[Opening Study material section]

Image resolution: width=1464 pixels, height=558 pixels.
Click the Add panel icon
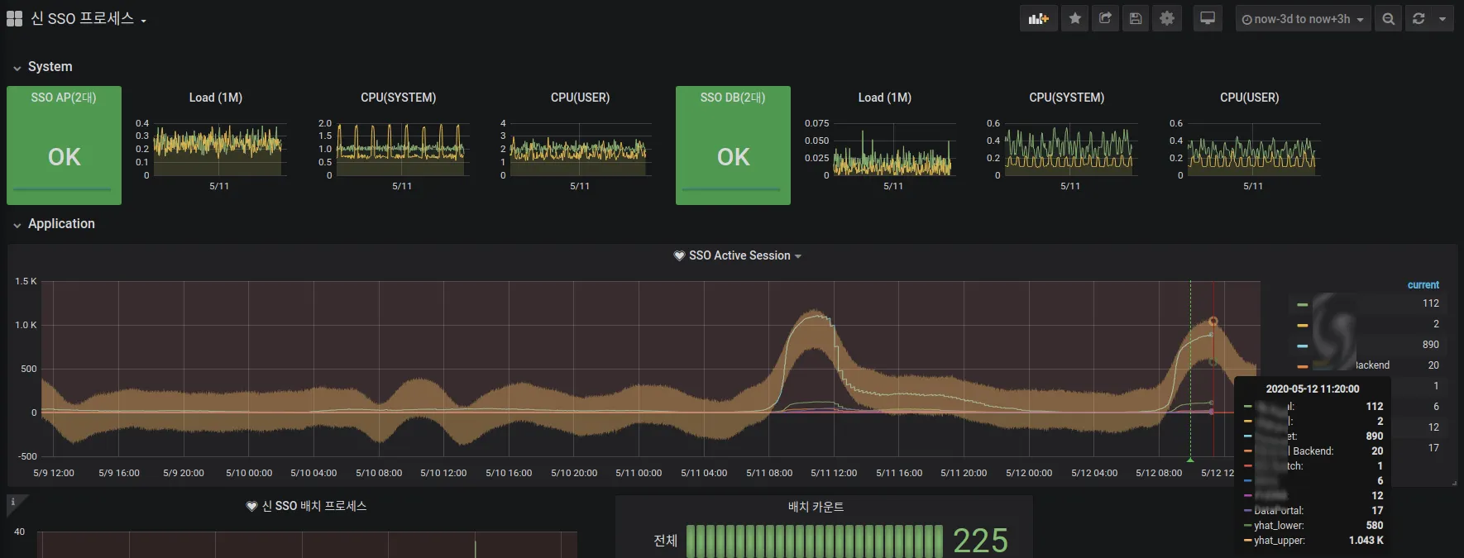pyautogui.click(x=1038, y=18)
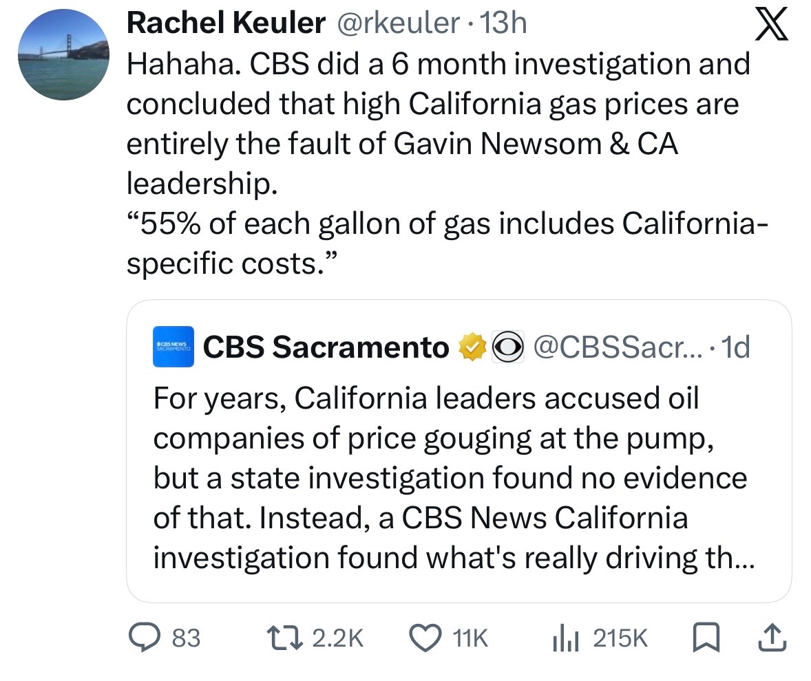Open the CBS News Sacramento blue avatar
The image size is (811, 681).
[x=174, y=348]
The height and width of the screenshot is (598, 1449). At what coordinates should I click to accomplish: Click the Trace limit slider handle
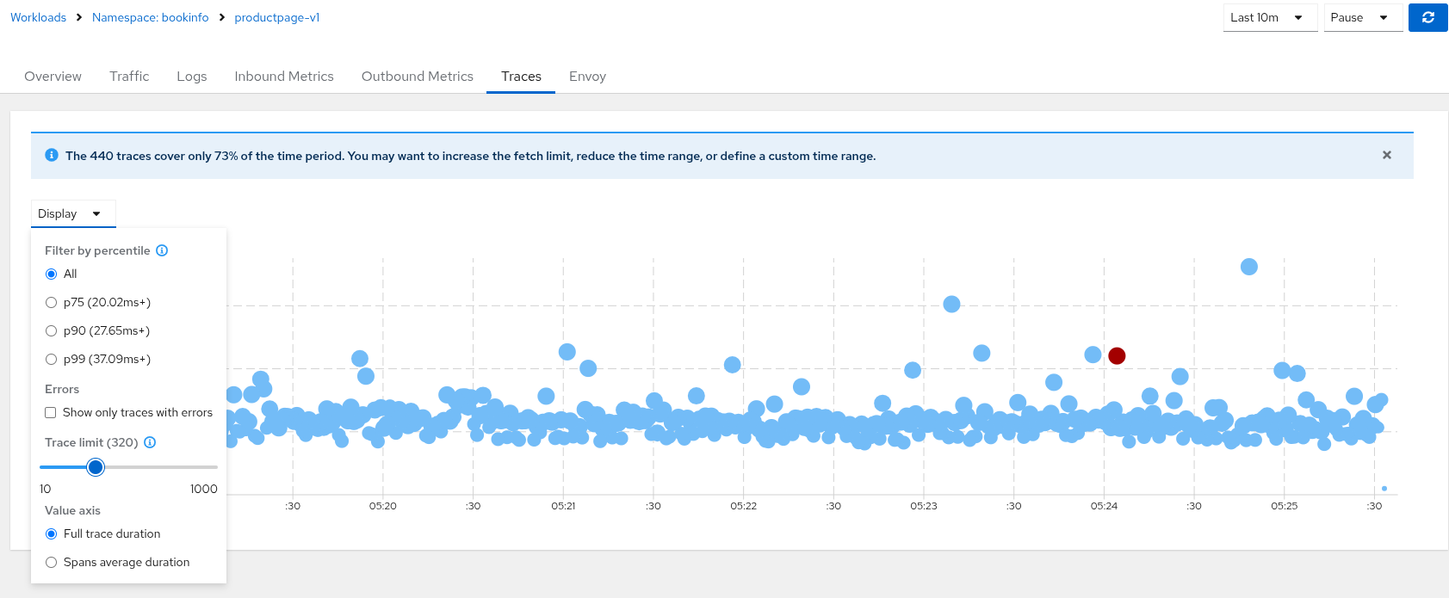96,467
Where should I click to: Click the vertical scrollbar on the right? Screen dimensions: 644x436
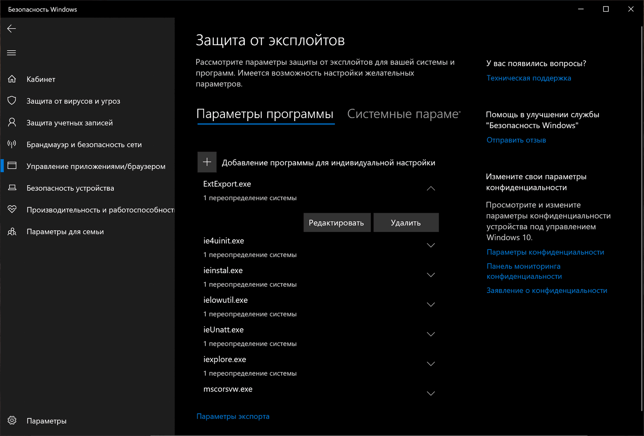click(x=642, y=215)
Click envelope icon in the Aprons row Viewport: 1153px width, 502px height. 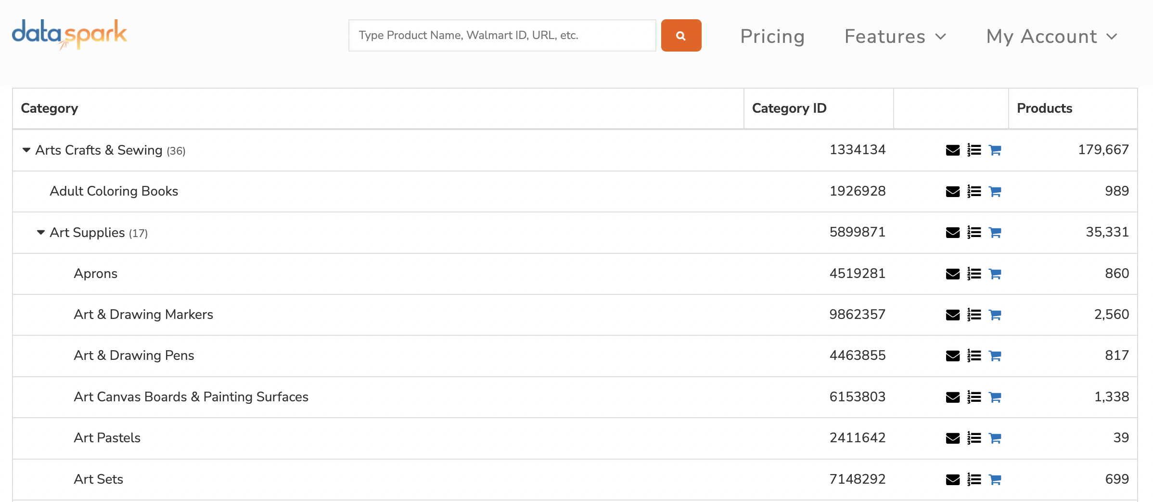(952, 274)
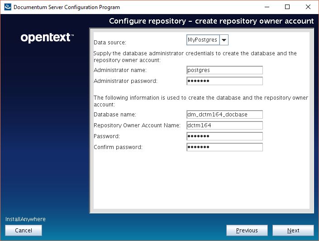The width and height of the screenshot is (319, 241).
Task: Click the Data source label
Action: tap(110, 43)
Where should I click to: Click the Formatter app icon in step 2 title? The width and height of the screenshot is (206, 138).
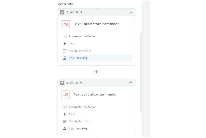[x=66, y=24]
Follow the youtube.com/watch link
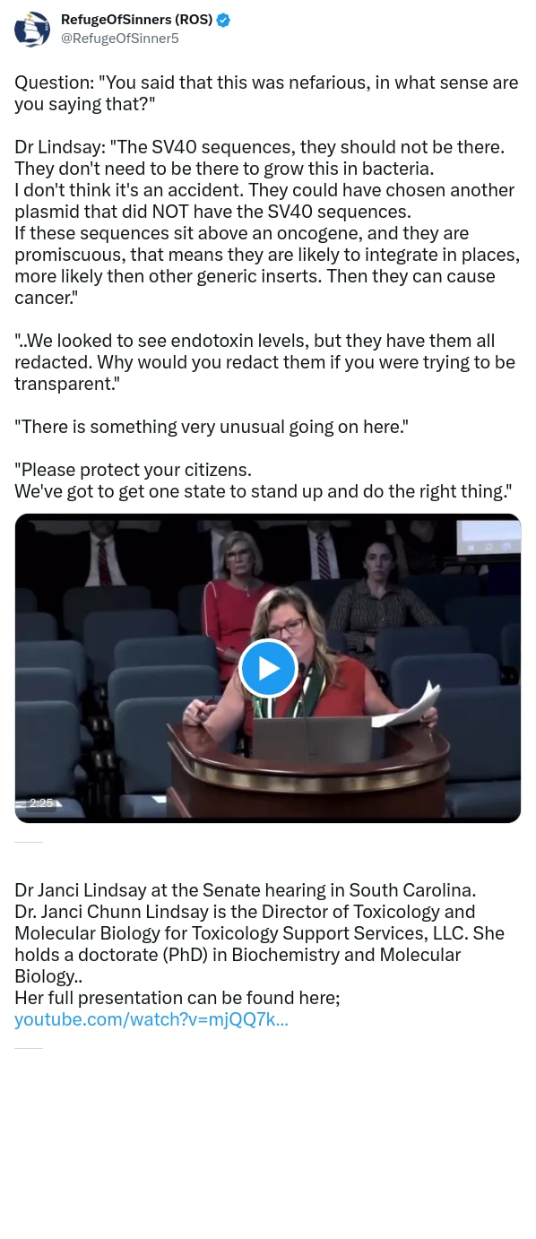 pyautogui.click(x=151, y=1019)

[Closing Study material section]

### What the task asks
Exactly the lines from the line containing "Where should I click to: Click the Formatter" to the end of the records need to be copied, both ends included, with pictures left out.

### Answer to this exercise
Where should I click to: Click the Formatter app icon in step 2 title? The width and height of the screenshot is (206, 138).
[x=66, y=24]
Follow the youtube.com/watch link
 pyautogui.click(x=151, y=1019)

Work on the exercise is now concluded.